March 5, 2008

"Making Your Team Better": Shittiest Argument for the MVP Award

For a good portion of the last half decade, I have read experts saying this player deserved the MVP award because he makes his team better.

What utter crap.

The people voting for the MVP award are maintaining a double standard when it comes to that argument.

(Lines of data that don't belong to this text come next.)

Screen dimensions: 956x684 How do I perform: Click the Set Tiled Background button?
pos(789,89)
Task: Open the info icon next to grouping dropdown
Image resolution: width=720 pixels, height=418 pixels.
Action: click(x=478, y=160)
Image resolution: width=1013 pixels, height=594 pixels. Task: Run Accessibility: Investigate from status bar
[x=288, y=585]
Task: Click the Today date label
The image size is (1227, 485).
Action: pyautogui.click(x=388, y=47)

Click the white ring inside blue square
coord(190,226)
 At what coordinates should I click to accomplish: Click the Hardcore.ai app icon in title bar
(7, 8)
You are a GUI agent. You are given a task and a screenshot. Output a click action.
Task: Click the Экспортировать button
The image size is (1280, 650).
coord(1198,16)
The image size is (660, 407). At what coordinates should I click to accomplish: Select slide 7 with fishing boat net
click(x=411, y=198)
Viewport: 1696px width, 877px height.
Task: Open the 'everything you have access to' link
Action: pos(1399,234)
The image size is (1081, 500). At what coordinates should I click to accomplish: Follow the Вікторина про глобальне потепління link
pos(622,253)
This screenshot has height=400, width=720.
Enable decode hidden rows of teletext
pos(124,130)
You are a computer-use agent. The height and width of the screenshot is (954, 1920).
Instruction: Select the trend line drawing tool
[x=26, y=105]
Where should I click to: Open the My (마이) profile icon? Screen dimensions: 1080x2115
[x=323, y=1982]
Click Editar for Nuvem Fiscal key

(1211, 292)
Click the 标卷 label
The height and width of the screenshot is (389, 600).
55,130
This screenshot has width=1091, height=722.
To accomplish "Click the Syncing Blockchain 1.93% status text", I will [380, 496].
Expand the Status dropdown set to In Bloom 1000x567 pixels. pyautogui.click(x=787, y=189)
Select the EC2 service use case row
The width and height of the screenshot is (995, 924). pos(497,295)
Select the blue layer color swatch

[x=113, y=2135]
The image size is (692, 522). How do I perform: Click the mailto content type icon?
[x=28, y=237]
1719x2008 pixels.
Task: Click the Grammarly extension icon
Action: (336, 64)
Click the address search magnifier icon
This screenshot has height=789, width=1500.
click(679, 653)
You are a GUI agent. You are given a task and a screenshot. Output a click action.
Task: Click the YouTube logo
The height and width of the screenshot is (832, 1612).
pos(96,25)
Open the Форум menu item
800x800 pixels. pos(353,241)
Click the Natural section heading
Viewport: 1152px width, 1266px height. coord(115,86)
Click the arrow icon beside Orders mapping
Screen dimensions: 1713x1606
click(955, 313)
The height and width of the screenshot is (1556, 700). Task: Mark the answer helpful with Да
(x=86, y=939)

Case in point: in 2001-2002 season, Jason Kidd was traded to the lifeless New Jersey Nets franchise. In the season before, the Nets only managed to win 26 games and with Kidd on board, the Nets doubled the win total to 52. Kidd averaged a sterling 14.7 points, 9.9 assists, 7.3 rebounds and 2.2 steals. Can we say Kidd was the difference for the Nets in those two seasons? Absolutely. It's interesting to not that the core team of the New Jersey Nets outside of Kidd did not change in those two seasons. So can we draw the conclusion that Kidd made his team better? With all probability, yes.

Conventional wisdom would tell us that Jason Kidd, with all his "make his team better" achievement in that season, should win MVP. Did he win?

To this day, Kidd has not won an MVP award.

So much for making your team better.



  1. Not every great player can win an MVP award, but I agree Kobe is top 2 this season.

  2. That's the thing-- it's rare for a great player to be remembered without an MVP award for recognition of his talent/skills. Dominique Wilkins would come to mind.